C’est ce qu’annonceront conjointement le premier ministre Philippe Couillard et le président de la CDP, Michael Sabia, ce matin dans l’atrium de la Caisse à Montréal. L’annonce de « l’entente commerciale », qu’on a voulu garder sous le boisseau le plus longtemps possible, réunira aussi le maire de Montréal Denis Coderre, le ministre des Finances Carlos Leitao et son collègue au Trésor, Martin Coiteux, a appris La Presse de plusieurs sources.
Les annonces communes de la Caisse et du gouvernement ne sont pas courantes – la CDP est jalouse de son autonomie vis-à-vis des décideurs politiques. Aussi MM. Couillard et Sabia marcheront sur des œufs quand ils définiront les rapports à venir entre Québec et le bas de laine des Québécois. Jamais dans le passé le gouvernement n’avait pu ordonner à la Caisse de procéder à un investissement particulier ; celle-ci était libre de toutes ses décisions sans considérations politiques.
L’entente suppose l’adoption d’un projet de loi à l’Assemblée nationale pour permettre à la CDP de faire au Québec ce qu’elle peut déjà faire à l’étranger – elle a déjà près de 10 milliards de dollars d’investissements en infrastructures en dehors du Québec.
Une fois la loi adoptée, le gouvernement pourra « confier des projets à la CDP, lui permettra d’en devenir le maître d’œuvre, l’opérateur ». Le gouvernement va continuer à choisir les projets, à décider de leurs orientations et de leurs échéanciers.
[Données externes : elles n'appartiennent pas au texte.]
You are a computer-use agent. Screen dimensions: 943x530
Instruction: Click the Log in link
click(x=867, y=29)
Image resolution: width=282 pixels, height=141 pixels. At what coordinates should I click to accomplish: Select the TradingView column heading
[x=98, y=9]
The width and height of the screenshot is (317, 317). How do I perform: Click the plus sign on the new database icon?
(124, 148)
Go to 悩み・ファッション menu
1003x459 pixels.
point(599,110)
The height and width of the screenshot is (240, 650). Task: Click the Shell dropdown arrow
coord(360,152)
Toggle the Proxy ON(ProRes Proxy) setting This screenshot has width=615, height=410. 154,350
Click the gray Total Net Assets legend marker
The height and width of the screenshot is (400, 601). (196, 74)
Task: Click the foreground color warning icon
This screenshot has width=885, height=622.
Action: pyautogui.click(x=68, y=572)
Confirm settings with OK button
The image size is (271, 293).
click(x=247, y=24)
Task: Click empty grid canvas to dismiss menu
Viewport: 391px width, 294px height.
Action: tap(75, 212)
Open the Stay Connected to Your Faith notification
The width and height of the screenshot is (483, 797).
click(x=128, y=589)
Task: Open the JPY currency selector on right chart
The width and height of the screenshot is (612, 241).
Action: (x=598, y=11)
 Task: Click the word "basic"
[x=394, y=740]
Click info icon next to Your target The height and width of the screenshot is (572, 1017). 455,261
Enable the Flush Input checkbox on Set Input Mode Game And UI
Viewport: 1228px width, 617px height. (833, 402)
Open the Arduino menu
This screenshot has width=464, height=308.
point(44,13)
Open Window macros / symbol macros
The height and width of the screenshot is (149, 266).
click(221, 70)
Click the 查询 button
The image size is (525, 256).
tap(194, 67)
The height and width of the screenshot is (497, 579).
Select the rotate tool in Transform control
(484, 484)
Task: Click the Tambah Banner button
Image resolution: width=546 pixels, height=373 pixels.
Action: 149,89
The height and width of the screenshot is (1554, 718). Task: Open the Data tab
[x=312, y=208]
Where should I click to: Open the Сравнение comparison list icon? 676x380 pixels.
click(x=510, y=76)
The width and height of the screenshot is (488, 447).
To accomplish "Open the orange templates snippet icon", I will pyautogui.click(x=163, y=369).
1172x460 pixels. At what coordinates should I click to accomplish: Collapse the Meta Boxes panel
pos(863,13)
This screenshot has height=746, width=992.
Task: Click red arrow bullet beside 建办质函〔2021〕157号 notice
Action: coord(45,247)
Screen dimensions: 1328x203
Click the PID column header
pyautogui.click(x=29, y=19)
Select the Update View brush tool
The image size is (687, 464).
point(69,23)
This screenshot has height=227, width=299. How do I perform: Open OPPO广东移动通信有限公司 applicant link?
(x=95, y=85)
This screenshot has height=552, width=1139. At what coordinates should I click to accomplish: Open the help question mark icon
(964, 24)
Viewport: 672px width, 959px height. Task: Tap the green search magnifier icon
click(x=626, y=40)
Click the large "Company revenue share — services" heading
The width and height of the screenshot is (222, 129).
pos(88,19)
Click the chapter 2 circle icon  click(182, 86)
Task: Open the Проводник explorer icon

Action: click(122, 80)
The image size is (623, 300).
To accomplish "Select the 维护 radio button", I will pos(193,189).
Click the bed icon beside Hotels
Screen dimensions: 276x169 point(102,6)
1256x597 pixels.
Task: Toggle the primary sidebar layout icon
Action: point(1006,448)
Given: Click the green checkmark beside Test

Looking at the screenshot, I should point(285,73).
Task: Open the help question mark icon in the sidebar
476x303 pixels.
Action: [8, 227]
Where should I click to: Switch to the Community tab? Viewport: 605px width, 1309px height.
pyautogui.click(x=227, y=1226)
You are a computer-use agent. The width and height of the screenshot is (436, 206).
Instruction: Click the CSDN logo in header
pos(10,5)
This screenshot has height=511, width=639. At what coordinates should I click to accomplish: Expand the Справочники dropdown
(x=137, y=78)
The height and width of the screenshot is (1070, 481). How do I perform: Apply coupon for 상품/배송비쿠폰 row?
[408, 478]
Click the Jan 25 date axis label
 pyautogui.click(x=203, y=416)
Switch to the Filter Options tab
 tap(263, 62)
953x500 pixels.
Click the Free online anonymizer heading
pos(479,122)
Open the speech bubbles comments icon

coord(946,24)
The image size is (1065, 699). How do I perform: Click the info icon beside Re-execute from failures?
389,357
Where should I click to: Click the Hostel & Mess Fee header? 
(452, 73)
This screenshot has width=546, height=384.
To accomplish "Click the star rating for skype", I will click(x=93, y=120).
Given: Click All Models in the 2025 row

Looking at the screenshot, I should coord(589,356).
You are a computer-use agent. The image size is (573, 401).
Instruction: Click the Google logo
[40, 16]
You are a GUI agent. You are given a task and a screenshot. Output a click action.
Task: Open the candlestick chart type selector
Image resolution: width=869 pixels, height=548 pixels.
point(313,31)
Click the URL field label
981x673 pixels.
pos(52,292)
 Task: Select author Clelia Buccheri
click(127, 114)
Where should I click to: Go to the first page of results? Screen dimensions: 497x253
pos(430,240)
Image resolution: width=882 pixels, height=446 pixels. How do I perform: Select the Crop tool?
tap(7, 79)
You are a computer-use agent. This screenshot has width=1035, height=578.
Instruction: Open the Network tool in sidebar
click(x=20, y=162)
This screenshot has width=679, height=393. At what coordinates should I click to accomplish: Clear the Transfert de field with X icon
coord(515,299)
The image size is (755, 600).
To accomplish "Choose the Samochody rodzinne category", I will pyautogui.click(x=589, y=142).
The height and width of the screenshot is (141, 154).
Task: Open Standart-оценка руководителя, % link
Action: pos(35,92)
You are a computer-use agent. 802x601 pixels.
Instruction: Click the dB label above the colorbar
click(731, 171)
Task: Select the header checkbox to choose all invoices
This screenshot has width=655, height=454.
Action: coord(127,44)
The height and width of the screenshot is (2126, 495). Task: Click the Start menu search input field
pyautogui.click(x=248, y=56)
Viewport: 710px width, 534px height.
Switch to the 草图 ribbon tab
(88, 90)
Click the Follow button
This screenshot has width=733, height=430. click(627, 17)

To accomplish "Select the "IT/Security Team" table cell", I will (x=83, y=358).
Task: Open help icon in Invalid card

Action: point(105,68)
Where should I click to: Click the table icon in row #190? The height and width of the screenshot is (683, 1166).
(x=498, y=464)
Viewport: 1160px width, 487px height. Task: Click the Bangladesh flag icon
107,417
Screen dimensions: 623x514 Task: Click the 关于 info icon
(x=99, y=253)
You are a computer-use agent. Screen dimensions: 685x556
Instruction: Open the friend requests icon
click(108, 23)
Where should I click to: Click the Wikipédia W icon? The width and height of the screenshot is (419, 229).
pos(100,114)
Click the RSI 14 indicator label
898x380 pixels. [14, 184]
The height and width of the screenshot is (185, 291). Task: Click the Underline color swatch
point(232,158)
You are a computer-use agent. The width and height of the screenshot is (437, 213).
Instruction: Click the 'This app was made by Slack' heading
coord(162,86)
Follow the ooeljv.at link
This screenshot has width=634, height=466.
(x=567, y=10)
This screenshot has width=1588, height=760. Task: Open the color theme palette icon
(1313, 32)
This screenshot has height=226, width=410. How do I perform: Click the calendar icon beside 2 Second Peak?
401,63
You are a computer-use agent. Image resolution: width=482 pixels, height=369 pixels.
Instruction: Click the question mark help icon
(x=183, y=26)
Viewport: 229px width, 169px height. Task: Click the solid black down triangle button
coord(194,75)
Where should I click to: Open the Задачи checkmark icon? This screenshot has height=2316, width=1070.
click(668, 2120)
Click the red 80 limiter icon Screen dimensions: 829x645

La Caisse fera ses études et pourra les réaliser dans le même environnement réglementaire que les autres entrepreneurs au Québec.
On comprend que la Caisse ne s’engagera pas dans un financement précis et n’annoncera pas formellement des projets aujourd’hui. Les deux projets du SLR et du train de l’Ouest monopoliseront l’attention, mais d’autres pourraient être définis. Avec cette alliée richissime, Québec pourra toutefois faire transférer à la CDP une bonne partie du financement.
Une étude de la Banque Nationale, cet automne, évaluait que les bénéfices que pourrait tirer la Caisse comme investisseur foncier avec de tels projets permettraient à l’institution de financer jusqu’à 35 % de leur coût.
Les deux projets montréalais, le SLR (système léger sur rail) du pont Champlain et le train de l’Ouest, sont en panne faute de financement. Enferré dans des discussions avec Ottawa, Québec s’était résolu à se contenter d’une liaison par bus pour l’avenir prévisible sur le futur pont Champlain, compte tenu de la facture d’un SLR, qui atteindrait plus de 2 milliards.
Pour le train de l’Ouest, en campagne électorale, Philippe Couillard s’était engagé à terminer le projet pour relier le centre-ville et la municipalité de Vaudreuil-Dorion, traversant donc toute la partie ouest de l’île de Montréal. Encore là, le projet coûtait au bas mot 1 milliard, voire davantage, selon le parcours et le nombre de gares, une facture trop élevée pour un gouvernement qui paie déjà 11 milliards par année en service de la dette.
L'ATTRAIT DE LA VALEUR FONCIÈRE
L’investissement intéresse la CDP, qui pourra en tirer des revenus de deux sources : d’une part, elle pourrait obtenir une partie de la tarification, sa quote-part sur le prix des billets, un revenu lié à l’achalandage. D’autre part, elle bénéficiera de la plus-value foncière des investissements immobiliers semés sur le parcours des nouveaux circuits.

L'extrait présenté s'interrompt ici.